*** Supplied information ***
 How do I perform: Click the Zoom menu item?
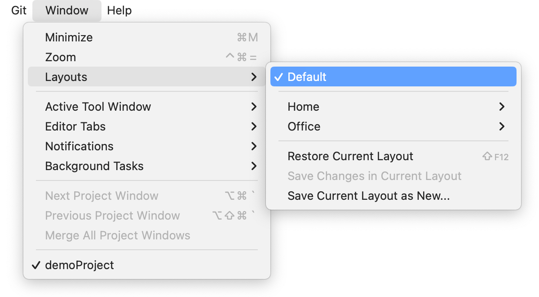click(60, 57)
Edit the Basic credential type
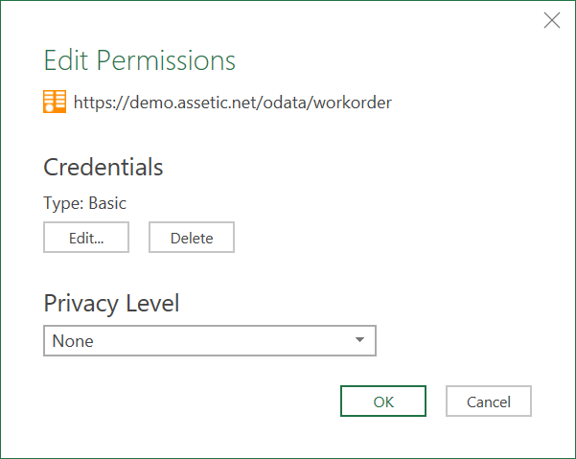Screen dimensions: 576x459 tap(86, 238)
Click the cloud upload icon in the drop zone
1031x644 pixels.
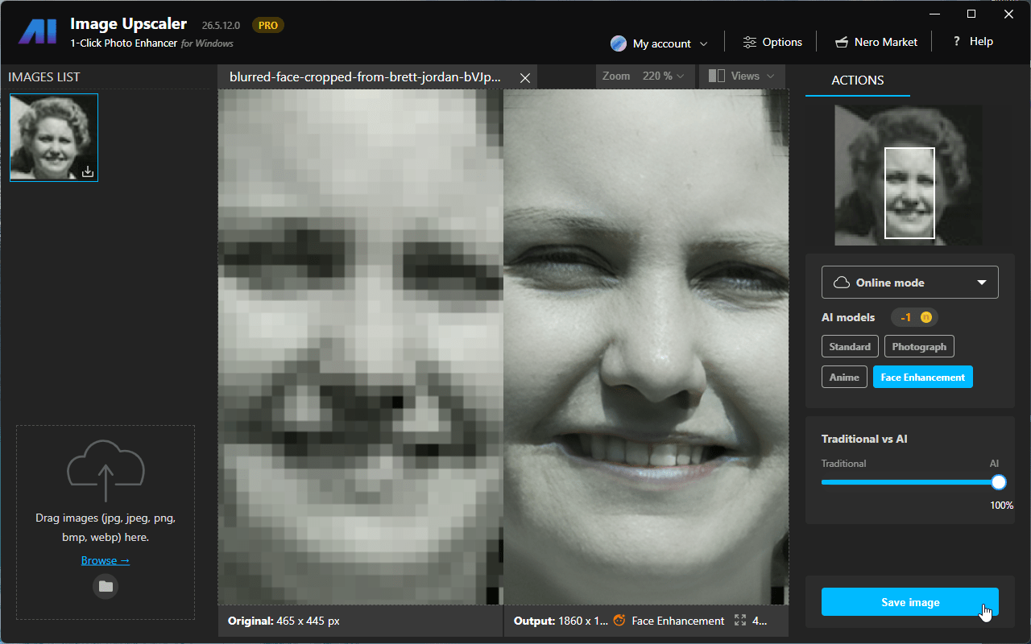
***
Reproduce every line of the records above word for word, leaving out the pictures.

 How do I perform: Click the Zoom menu item?
click(60, 57)
Edit the Basic credential type
Screen dimensions: 576x459 tap(86, 238)
Click the cloud upload icon in the drop zone
1031x644 pixels.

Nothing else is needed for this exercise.